A high-mobility industrial robot by the name of Virtobot records the contours of a cadaver under examination. Using computed tomography at the same time, forensic doctors are provided with a three-dimensional image and can conserve corpses digitally. Photo: Courtesy of the Swiss National Science Foundation.
Michael Thali and his team also use a specialised robot in their work. They call this forensic high-tech assistant Virtobot. In the Virtopsy laboratory, it projects a light bar onto the corpse being examined. The imaged body contours are recorded in high definition using a digital stereo camera. At the same time, the Virtobot images the texture of the skin.

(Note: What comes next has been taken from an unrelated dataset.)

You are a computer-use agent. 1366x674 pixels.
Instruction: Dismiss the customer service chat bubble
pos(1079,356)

"Then we harmonise these surface images with the three-dimensional CR data of the entire body", explained Lars Ebert, who programmed Virtobot as part of the National Centres of Competence in Research, Co-Me. Forensic doctors are thus provided with a high-precision, three-dimensional image of the body and can examine it on-screen from all angles, both externally and internally.
This combination of medical imaging, surgical navigation and robotics means that for the first time ever cadavers can be digitally preserved and autopsies conducted again, even years later, for instance when new evidence is turned up in an unsolved case.

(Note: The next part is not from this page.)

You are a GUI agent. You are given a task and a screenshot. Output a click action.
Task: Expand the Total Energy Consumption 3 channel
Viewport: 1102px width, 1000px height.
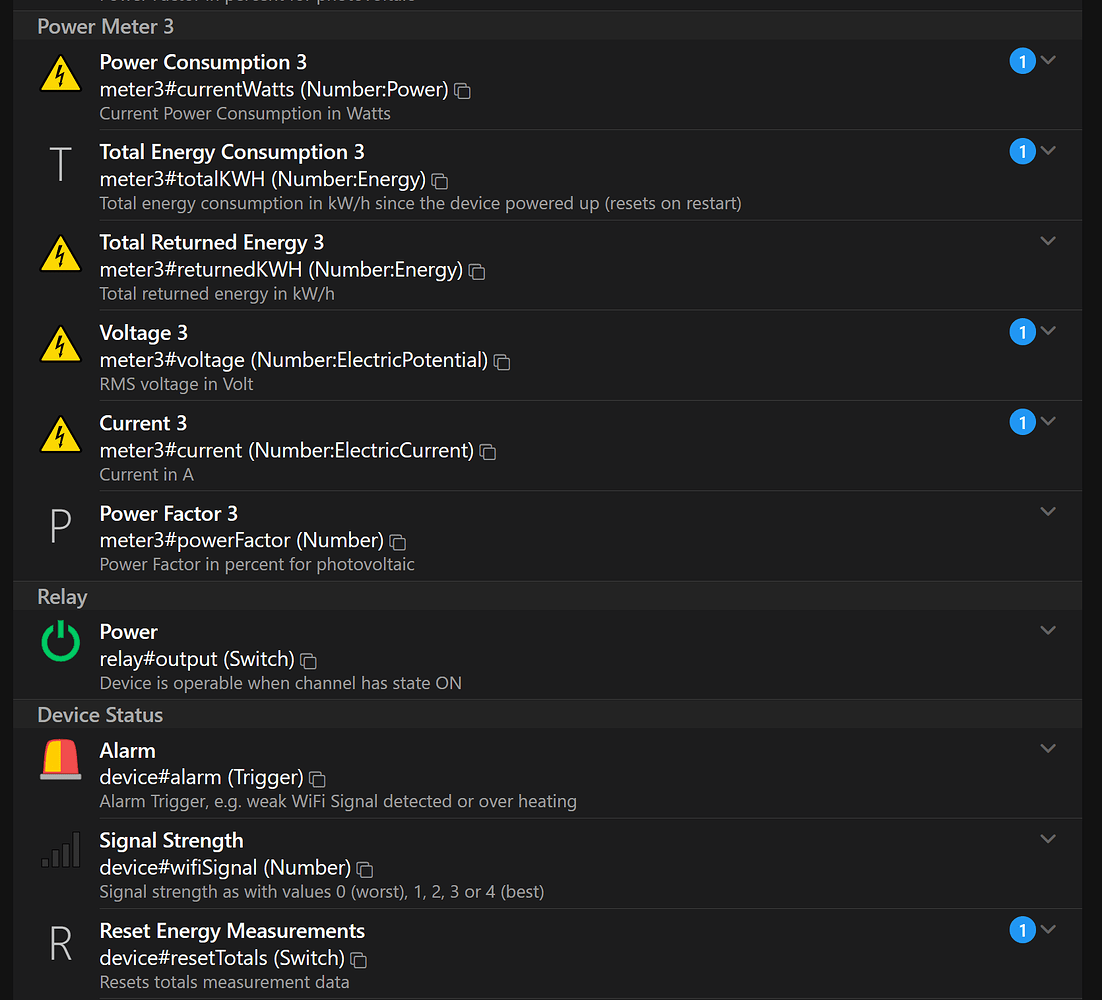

Digitally captured data have meanwhile been approved as evidence in the courts, but only when validated by a conventional autopsy. In view of the precision and efficiency of the virtual autopsy, Michael Thali is convinced that the future of forensic medicine belongs to the Virtobot.
The National Centres of Competence in Research "Co-Me - Computer-aided and Image-guided Medical Interventions" - aims to develop information technologies to improve medical interventions, which will benefit both individual patients and health care for society as a whole. In doing so, researchers focus on the development, integration and validation of technologies for computer-aided imaging systems which support the entire supply chain from diagnosis, therapy planning and simulation to the actual operation, post treatment, checks and documentation.